An even more crucial question that remains at the heart of the whole Dr Khan issue is why is he being penalized? What exactly was his crime? Proliferation? India proliferated to Iraq and Iran when it signed nuclear cooperation agreements with them in 1974 and 1975 respectively. In fact, there is a whole record of India's proliferation record that no one wants to take up or talk about including, mysteriously, our Foreign Ministry? Ironically, while our establishment is busy fighting Dr Khan, India is all set to get country-specific concessions from the IAEA and the NSG courtesy the US and our state's ineptitude.
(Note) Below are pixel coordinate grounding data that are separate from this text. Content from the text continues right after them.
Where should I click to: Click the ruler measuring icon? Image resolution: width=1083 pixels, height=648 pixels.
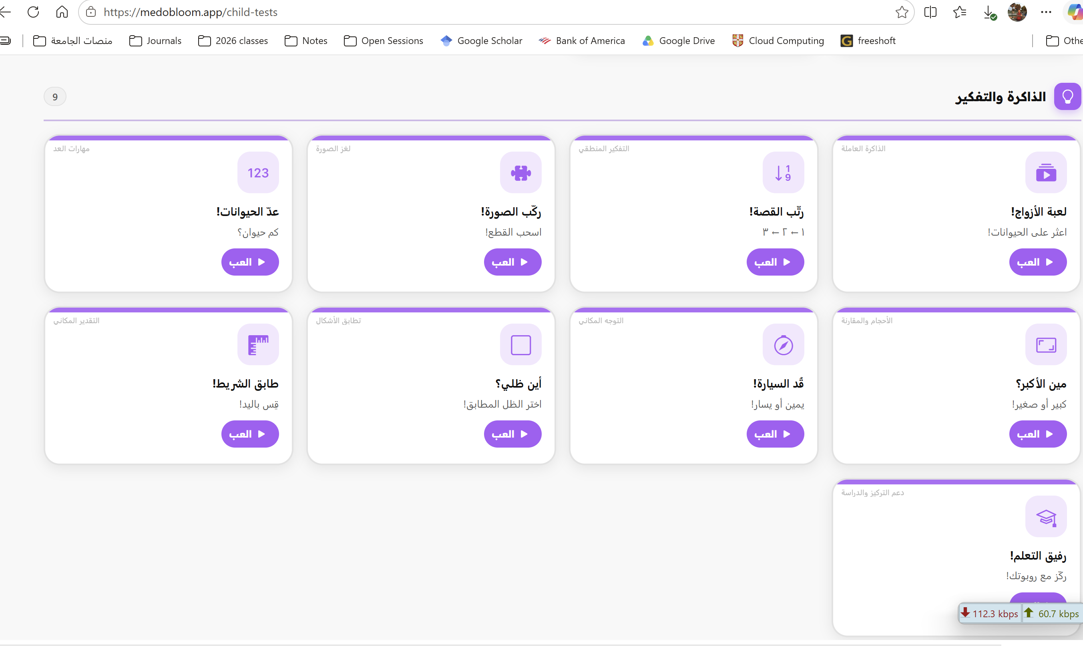pyautogui.click(x=258, y=345)
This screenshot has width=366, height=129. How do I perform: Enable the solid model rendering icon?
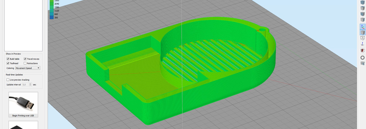[x=362, y=33]
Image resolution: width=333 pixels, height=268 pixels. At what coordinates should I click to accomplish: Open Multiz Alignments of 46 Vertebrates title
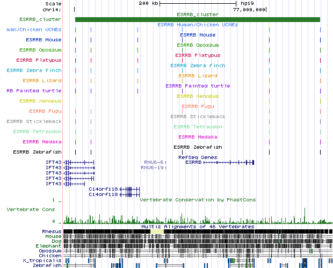click(197, 227)
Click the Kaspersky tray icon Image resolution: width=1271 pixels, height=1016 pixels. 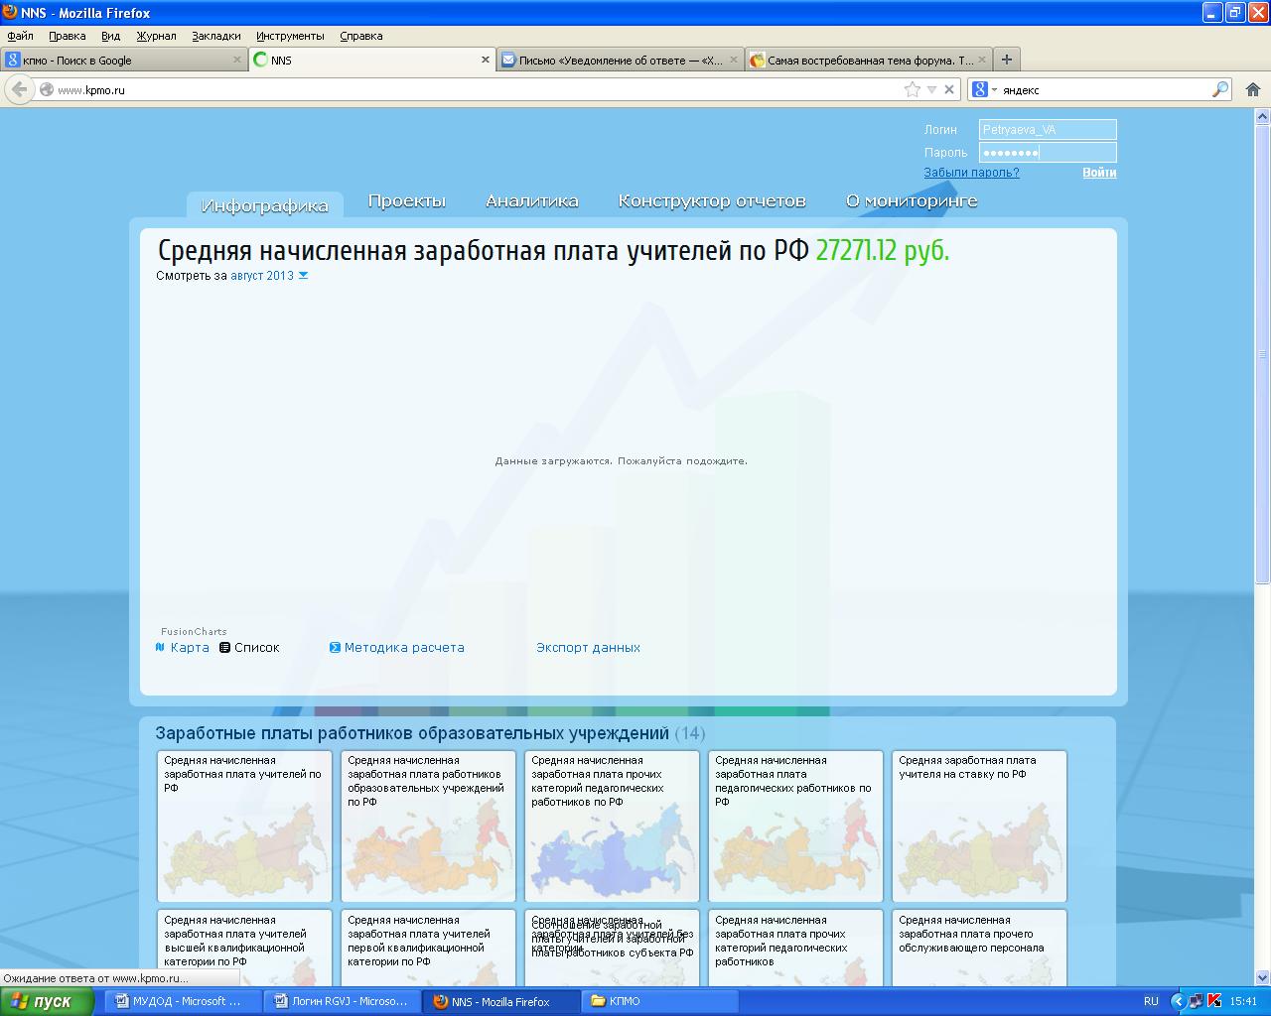tap(1213, 1001)

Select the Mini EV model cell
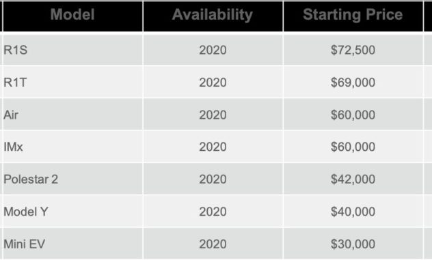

Of course, the US, UK and France have all been proliferating to Israel with impunity – and the US continues to do so even today – and all these states are parties to the Non-Proliferation Treaty (NPT) and members of the Nuclear Suppliers' Group (NSG). Pakistan, on the other hand, is neither a member of the NPT nor of the NSG, so which law did Dr Khan break? Now that our Export Control Laws and NCA Ordinance are in place, the scenario has altered but legally what is Dr Khan being punished for? For making money by selling scientific information? If that be the case then if the NRO can dry clean all our corrupt politicians, why should a national hero – and he truly is – be punished for his human weaknesses?
If the SPD feels Dr Khan's utterances have damaged the country, why did it keep quiet when some of its own personnel on retirement immediately proceeded to the US and made some highly damaging remarks relating to our nuclear program? And have revelations made in books by serving leaders been any less damaging? And what about the bizarre revelations by an Indian journalist in his book regarding the late Mohtarma Benazir's visit to North Korea? Why is the state not pursuing legal action on that count, if as the PPP has claimed, these revelations are false? The big question is whether anyone in power in Pakistan has ever kept their silence in the larger interest of the country, even when they are not being pushed against a wall and abused as Dr Khan has been? The Official Secrets Act is a joke here as far as the ruling elite is concerned.
Finally, questions that continue to haunt in the North Korean context. Why would this country want centrifuges when it adopted the plutonium route for its nuclear weapons program? Surely it would have been more interested in money for some military hardware?
Now our government is thinking of making public some information regarding the "Khan proliferation network". This would be a most stupid and suicidal move – as inane as our earlier self-confessions – as it would harm Pakistan further, aid our detractors, while not undermining the majority of Pakistanis' belief in Dr Khan as a hero. But then so far the state has never shown much wisdom in terms of safeguarding its national interests. Nothing has changed in that direction to date.